HOW TO COMPLETE THIS TASK
Write out exactly every line from the one containing "Task: Open the Debugger GDB dropdown" through the final line of the material below, both included. Pictures are to be skipped.

DATA LISTING

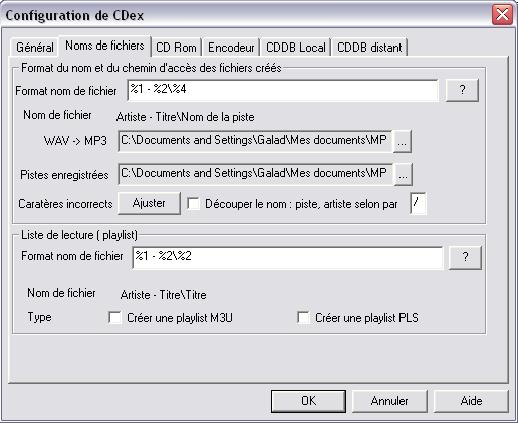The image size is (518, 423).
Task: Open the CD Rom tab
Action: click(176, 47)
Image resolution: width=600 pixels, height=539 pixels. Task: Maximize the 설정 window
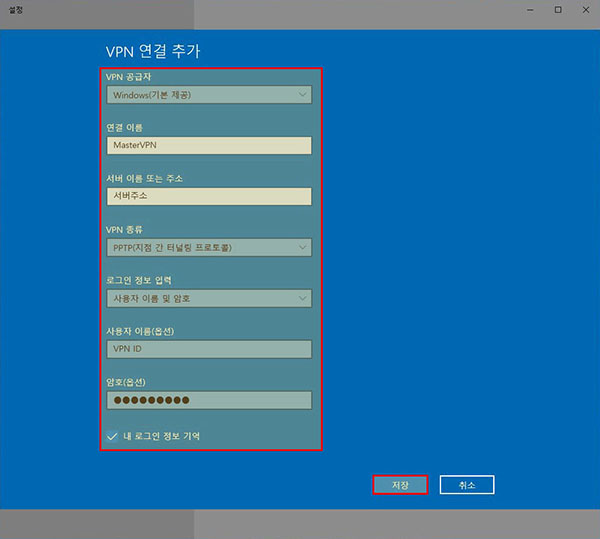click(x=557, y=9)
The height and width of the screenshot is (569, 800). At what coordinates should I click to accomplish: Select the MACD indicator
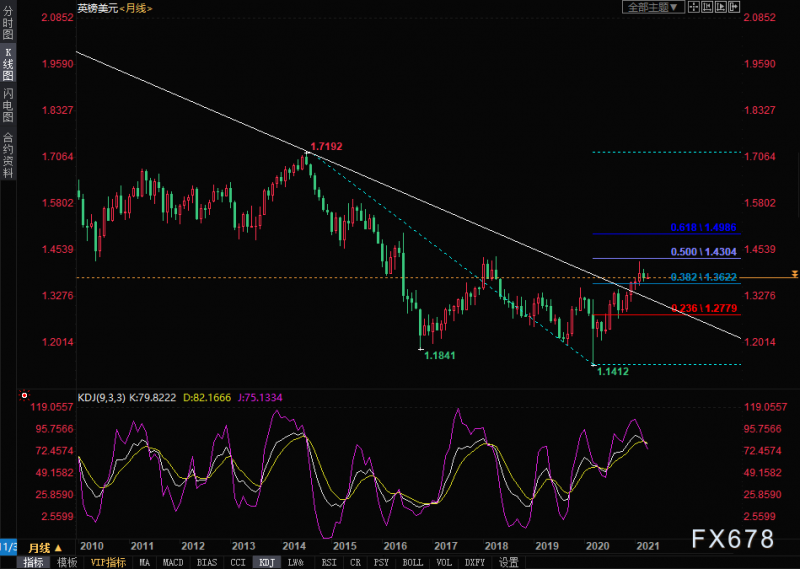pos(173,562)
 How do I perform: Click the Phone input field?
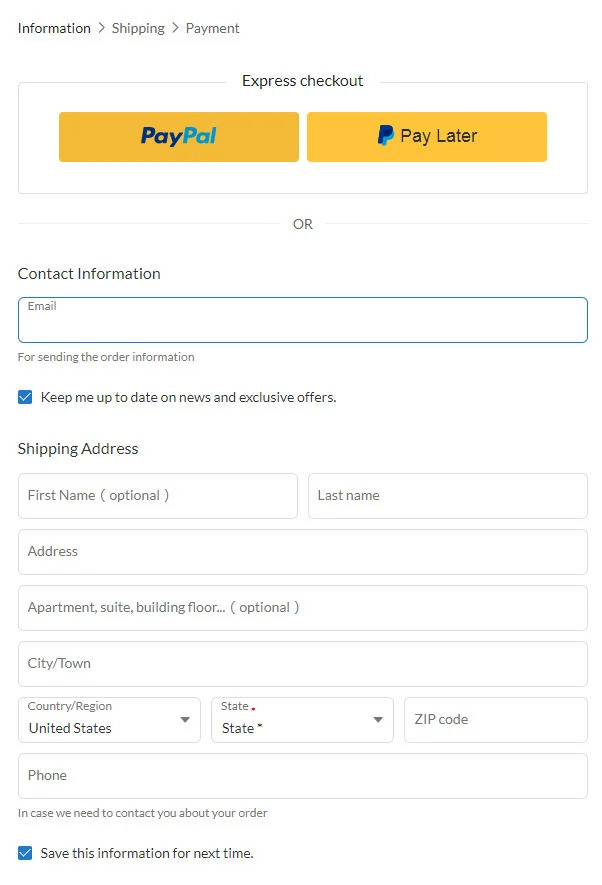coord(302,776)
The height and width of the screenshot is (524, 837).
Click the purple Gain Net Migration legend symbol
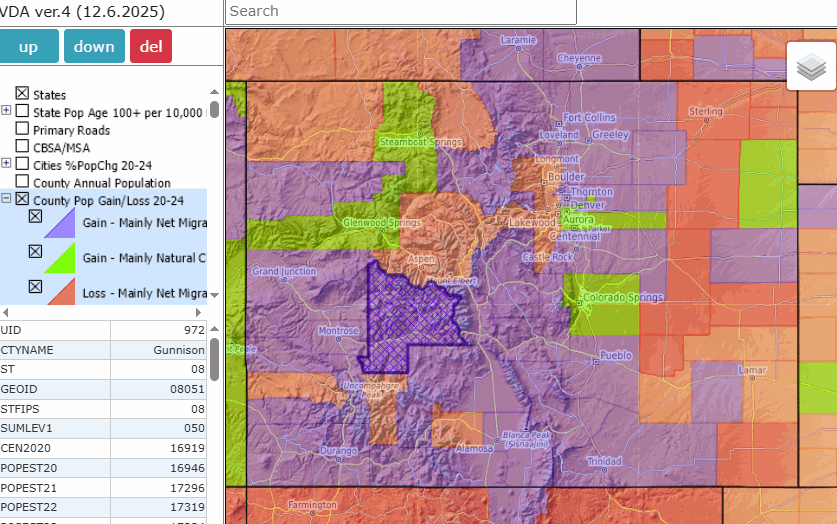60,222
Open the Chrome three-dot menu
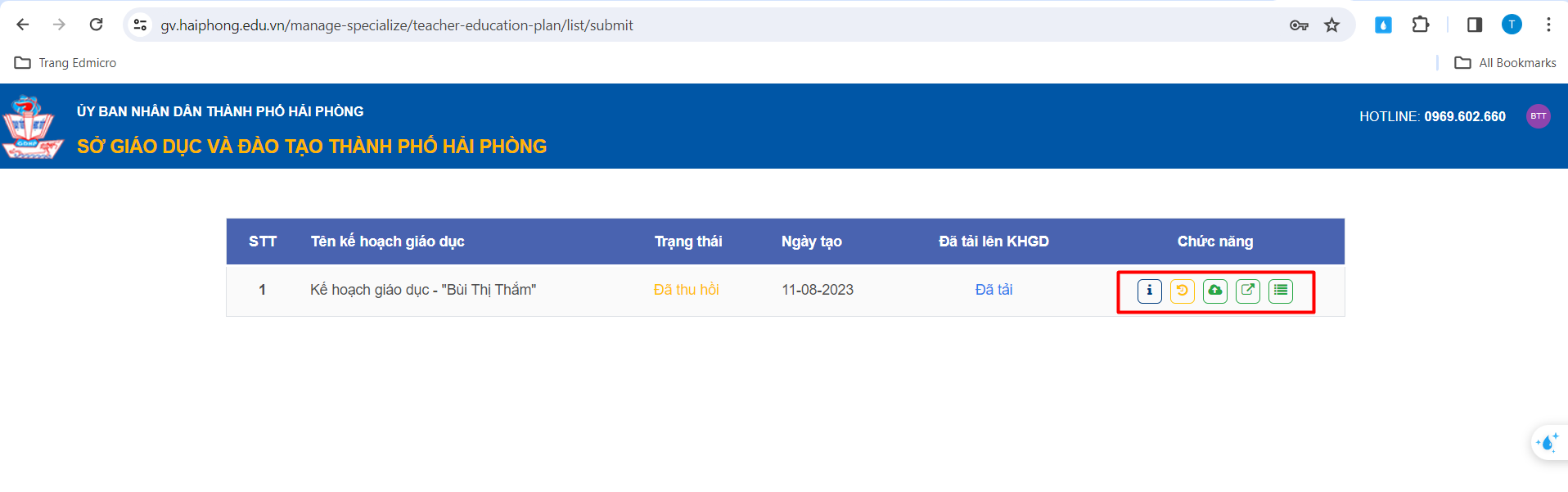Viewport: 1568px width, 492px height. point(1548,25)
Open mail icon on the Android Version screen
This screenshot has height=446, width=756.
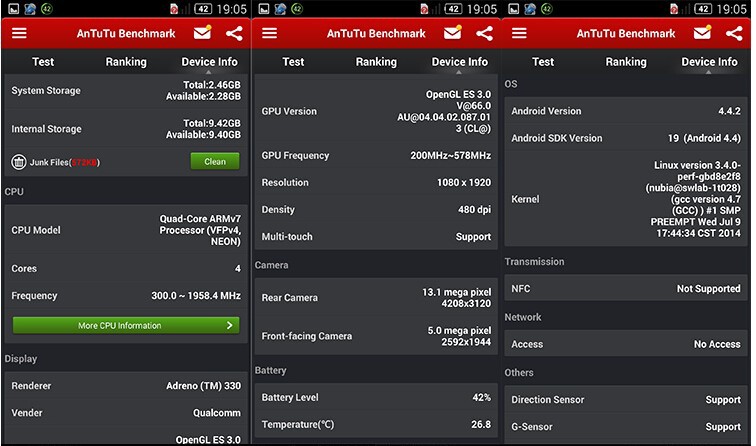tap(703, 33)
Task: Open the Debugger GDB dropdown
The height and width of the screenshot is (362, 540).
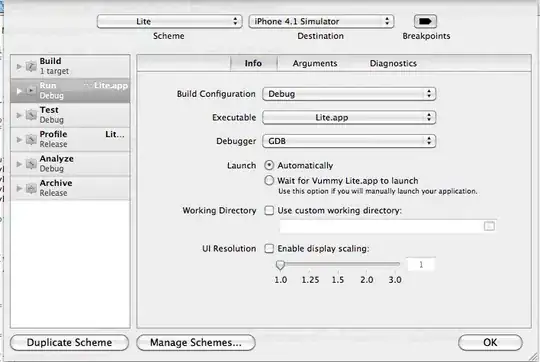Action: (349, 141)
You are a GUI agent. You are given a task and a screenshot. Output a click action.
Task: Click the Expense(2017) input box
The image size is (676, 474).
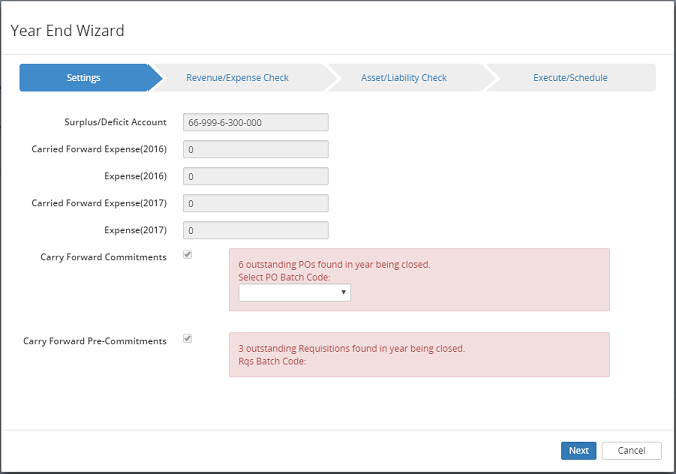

SOLUTION TO THIS EXERCISE
Task: Open the Debugger GDB dropdown
The height and width of the screenshot is (362, 540).
Action: (349, 141)
You are a GUI agent. You are given a task and a screenshot. Output a click action.
Task: Click the Expense(2017) input box
The image size is (676, 474).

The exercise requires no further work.